**Directions**
Look for the line that has "Cookies settings (63, 2517)" in the material below; please repeat it and every line after it, exactly, up to and including the line that has "Ligue en Île-de-France (210, 1245)", and nothing else.

++++++

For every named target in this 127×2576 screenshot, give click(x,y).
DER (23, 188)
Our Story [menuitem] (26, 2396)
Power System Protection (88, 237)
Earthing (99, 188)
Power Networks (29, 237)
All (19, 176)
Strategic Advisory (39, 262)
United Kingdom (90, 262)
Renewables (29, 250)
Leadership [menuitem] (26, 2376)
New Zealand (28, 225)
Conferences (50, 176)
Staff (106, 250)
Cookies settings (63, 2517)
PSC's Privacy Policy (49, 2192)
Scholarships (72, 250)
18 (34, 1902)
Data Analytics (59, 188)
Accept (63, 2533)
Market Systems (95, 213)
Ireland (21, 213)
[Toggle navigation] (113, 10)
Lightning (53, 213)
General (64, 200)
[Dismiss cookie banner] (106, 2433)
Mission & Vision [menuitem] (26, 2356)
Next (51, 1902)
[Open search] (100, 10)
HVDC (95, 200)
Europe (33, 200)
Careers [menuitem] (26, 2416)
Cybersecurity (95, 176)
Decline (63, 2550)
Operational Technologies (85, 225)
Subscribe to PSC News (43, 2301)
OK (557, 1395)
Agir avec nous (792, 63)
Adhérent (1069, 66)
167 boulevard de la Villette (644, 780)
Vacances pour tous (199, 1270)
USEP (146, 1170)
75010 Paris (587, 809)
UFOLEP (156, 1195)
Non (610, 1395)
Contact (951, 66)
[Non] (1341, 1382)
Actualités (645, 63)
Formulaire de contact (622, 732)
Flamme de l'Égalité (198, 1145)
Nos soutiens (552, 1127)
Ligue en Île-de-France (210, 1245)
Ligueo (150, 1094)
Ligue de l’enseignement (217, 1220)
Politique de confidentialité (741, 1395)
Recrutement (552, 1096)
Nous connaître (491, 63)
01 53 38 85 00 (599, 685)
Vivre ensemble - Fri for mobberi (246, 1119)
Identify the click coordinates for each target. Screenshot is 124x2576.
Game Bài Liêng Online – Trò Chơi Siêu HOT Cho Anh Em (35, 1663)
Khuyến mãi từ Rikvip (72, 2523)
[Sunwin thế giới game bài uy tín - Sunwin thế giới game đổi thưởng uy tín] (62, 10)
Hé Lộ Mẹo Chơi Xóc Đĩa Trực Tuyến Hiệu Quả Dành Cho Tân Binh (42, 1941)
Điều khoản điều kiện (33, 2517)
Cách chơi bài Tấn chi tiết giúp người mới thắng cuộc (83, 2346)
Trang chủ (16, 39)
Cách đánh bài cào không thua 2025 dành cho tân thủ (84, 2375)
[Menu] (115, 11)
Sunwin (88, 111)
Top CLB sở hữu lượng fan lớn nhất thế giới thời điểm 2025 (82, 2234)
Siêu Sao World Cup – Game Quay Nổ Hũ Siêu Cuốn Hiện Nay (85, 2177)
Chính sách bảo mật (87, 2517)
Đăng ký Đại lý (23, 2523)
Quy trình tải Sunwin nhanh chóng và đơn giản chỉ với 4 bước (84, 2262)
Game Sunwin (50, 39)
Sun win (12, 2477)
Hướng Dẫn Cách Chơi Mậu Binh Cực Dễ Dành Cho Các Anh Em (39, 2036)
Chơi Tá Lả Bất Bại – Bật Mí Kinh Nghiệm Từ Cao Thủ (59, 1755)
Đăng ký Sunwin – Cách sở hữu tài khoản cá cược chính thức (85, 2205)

++++++

**Result of this task**
Cookies settings (63, 2517)
PSC's Privacy Policy (49, 2192)
Scholarships (72, 250)
18 (34, 1902)
Data Analytics (59, 188)
Accept (63, 2533)
Market Systems (95, 213)
Ireland (21, 213)
[Toggle navigation] (113, 10)
Lightning (53, 213)
General (64, 200)
[Dismiss cookie banner] (106, 2433)
Mission & Vision [menuitem] (26, 2356)
Next (51, 1902)
[Open search] (100, 10)
HVDC (95, 200)
Europe (33, 200)
Careers [menuitem] (26, 2416)
Cybersecurity (95, 176)
Decline (63, 2550)
Operational Technologies (85, 225)
Subscribe to PSC News (43, 2301)
OK (557, 1395)
Agir avec nous (792, 63)
Adhérent (1069, 66)
167 boulevard de la Villette (644, 780)
Vacances pour tous (199, 1270)
USEP (146, 1170)
75010 Paris (587, 809)
UFOLEP (156, 1195)
Non (610, 1395)
Contact (951, 66)
[Non] (1341, 1382)
Actualités (645, 63)
Formulaire de contact (622, 732)
Flamme de l'Égalité (198, 1145)
Nos soutiens (552, 1127)
Ligue en Île-de-France (210, 1245)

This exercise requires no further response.